Appellants are represented by Kaveh S. Shahi, Esq.; Appellee-Applicants are represented
by Daniel C. Hershenson, Esq.; and the Town of Woodstock is represented by Todd C.
Steadman, Esq.
1
Please use Court’s caption form for these appeals.
2
Sometimes referred to in quotations as the “TDRB,” referring to the Town DRB,
presumably to distinguish it from the Village of Woodstock DRB.
3
Initially the proposal included a community building, as well as residential
buildings, making it a Planned Unit Development; in its current form it involves only
residential units, making it a Planned Residential Development (PRD).
1
The application for a 36-unit PRD in multiple-unit buildings requires approval under
the regulations pertaining to Planned Residential Developments (PRDs), conditional use,
and site plan approval. Trial on the merits of both docket numbers has been scheduled to
be held at the Windsor County Courthouse in Woodstock, Vermont, on October 16,
October 17, October 18, and October 19, 2007, beginning at 9:00 a.m. each day. The trial
day will conclude at 2:30 p.m. on Thursday, October 18 only; all other days will conclude
at 4:30 p.m. (See August 24, 2007 hearing notice.) A site visit will be scheduled, probably
at the outset of the first day of hearing, weather permitting.
In Docket No. 263-11-06 Vtec, after previous motions were decided (see decisions
dated May 10, 2007 and December 5, 2006), Questions 4, 8, 9, and 10 of the Statement of
Questions remained.

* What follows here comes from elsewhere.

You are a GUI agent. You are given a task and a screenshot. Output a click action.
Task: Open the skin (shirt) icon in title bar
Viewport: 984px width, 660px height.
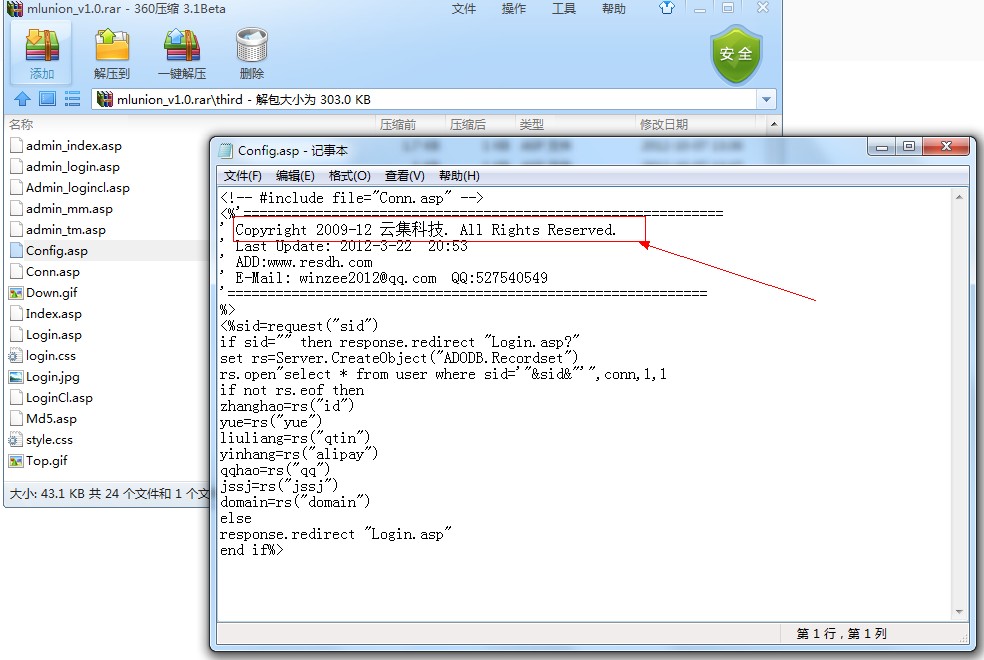667,8
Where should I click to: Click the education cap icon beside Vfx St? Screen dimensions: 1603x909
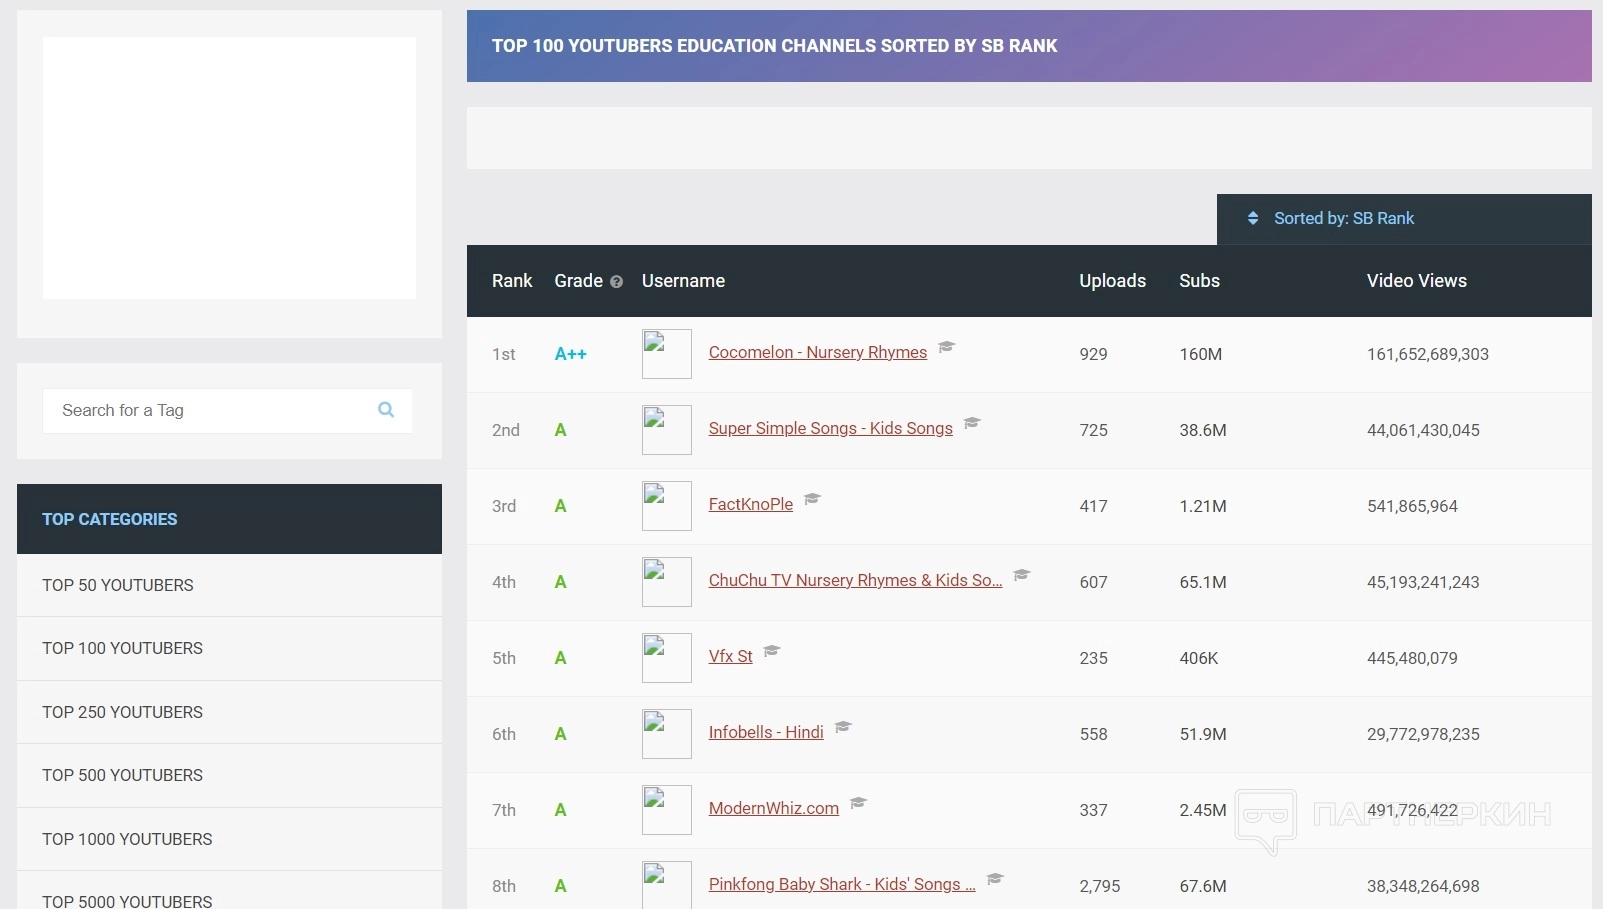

Appellee-Applicants have now moved for summary judgment on
Questions 4, 8, and 10. In Docket No. 126-6-07 Vtec, Appellants filed a revised Statement
of Questions on July 20, 2007. Appellee-Applicants have now moved to clarify or strike
Questions I and II; both Appellee-Applicants and Appellants have moved for summary
judgment on Question III. The Town has not filed memoranda on the present round of
motions.
The following facts are undisputed unless otherwise noted; in addition, the May 10,
2007 decision on summary judgment is incorporated in this decision, in that undisputed
facts stated in that decision will not be repeated except as needed for clarity of this decision.
Docket No. 263-11-06 Vtec
Question 10
Question 10 of the Statement of Questions in Docket No. 263-11-06 Vtec asks
“whether on de novo review the project meets the requirements for preliminary approval.”
While most, if not all, of the requirements for preliminary approval are also requirements
for final approval, Question 10 is not precluded by the filing of Docket No. 126-6-07 Vtec.
2
As noted in In re Appeal of Carroll, 2007 VT 19, ¶¶13, 16, even though the approval
process may proceed through several stages, the statute allows a party to appeal from any
decision of the DRB, including a decision on sketch plan or preliminary approval. Most
often, this Court will coordinate or consolidate the various appeals so as to have a single
hearing, V.R.E.C.P. 2(b), but in some cases different legal issues arise in the various appeals.
With respect to the present proposal, the two appeals have been set together for trial to
avoid duplication of evidence, but Appellants are entitled to make their arguments in their
post-trial memoranda as to the merits of the preliminary stage of this application as well
as to the merits of its final stage.
Accordingly Appellee-Applicants’ Motion for Summary Judgment as to Question
10 in Docket No. 263-11-06 Vtec is DENIED.
Questions 4 and 8
Question 4 asks in full: “Whether the TDRB improperly utilized the ‘reconsideration’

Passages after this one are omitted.